[Stored items]
== == ==
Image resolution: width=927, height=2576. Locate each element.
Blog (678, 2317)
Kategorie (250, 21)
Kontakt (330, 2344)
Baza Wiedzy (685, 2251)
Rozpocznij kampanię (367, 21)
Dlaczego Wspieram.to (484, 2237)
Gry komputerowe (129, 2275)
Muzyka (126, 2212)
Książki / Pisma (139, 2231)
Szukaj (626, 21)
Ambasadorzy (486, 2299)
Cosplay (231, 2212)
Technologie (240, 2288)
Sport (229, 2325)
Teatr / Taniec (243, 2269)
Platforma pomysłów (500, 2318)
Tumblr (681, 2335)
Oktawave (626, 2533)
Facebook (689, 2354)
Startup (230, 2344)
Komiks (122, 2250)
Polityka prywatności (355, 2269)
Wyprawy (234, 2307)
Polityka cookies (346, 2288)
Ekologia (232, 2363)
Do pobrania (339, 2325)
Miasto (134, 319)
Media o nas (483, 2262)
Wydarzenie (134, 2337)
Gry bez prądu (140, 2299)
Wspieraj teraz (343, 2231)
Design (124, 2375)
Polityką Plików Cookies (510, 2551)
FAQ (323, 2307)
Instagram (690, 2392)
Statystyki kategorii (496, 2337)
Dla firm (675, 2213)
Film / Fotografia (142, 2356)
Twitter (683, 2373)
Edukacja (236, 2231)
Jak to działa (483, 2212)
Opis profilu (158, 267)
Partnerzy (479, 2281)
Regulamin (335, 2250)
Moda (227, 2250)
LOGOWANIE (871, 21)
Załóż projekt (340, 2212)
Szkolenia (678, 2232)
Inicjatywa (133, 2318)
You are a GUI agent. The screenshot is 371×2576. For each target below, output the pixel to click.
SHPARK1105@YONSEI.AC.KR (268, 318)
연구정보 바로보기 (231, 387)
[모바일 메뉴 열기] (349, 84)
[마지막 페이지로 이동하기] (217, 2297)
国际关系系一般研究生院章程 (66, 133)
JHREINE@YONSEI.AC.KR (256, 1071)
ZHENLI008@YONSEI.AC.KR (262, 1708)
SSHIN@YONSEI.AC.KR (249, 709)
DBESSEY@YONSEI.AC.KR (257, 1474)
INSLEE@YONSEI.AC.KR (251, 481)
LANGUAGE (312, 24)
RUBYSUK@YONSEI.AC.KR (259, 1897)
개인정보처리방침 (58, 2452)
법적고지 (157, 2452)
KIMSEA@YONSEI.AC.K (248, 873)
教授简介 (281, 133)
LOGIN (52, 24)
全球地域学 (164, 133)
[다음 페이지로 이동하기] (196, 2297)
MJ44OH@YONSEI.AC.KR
== == ==
## [Instructions for the task]
What is needed is an exact copy of the lines from the one containing "ZHENLI008@YONSEI.AC.KR (262, 1708)" to the end of the data; please add nothing else.

## [Your solution]
ZHENLI008@YONSEI.AC.KR (262, 1708)
SSHIN@YONSEI.AC.KR (249, 709)
DBESSEY@YONSEI.AC.KR (257, 1474)
INSLEE@YONSEI.AC.KR (251, 481)
LANGUAGE (312, 24)
RUBYSUK@YONSEI.AC.KR (259, 1897)
개인정보처리방침 (58, 2452)
법적고지 (157, 2452)
KIMSEA@YONSEI.AC.K (248, 873)
教授简介 (281, 133)
LOGIN (52, 24)
全球地域学 (164, 133)
[다음 페이지로 이동하기] (196, 2297)
MJ44OH@YONSEI.AC.KR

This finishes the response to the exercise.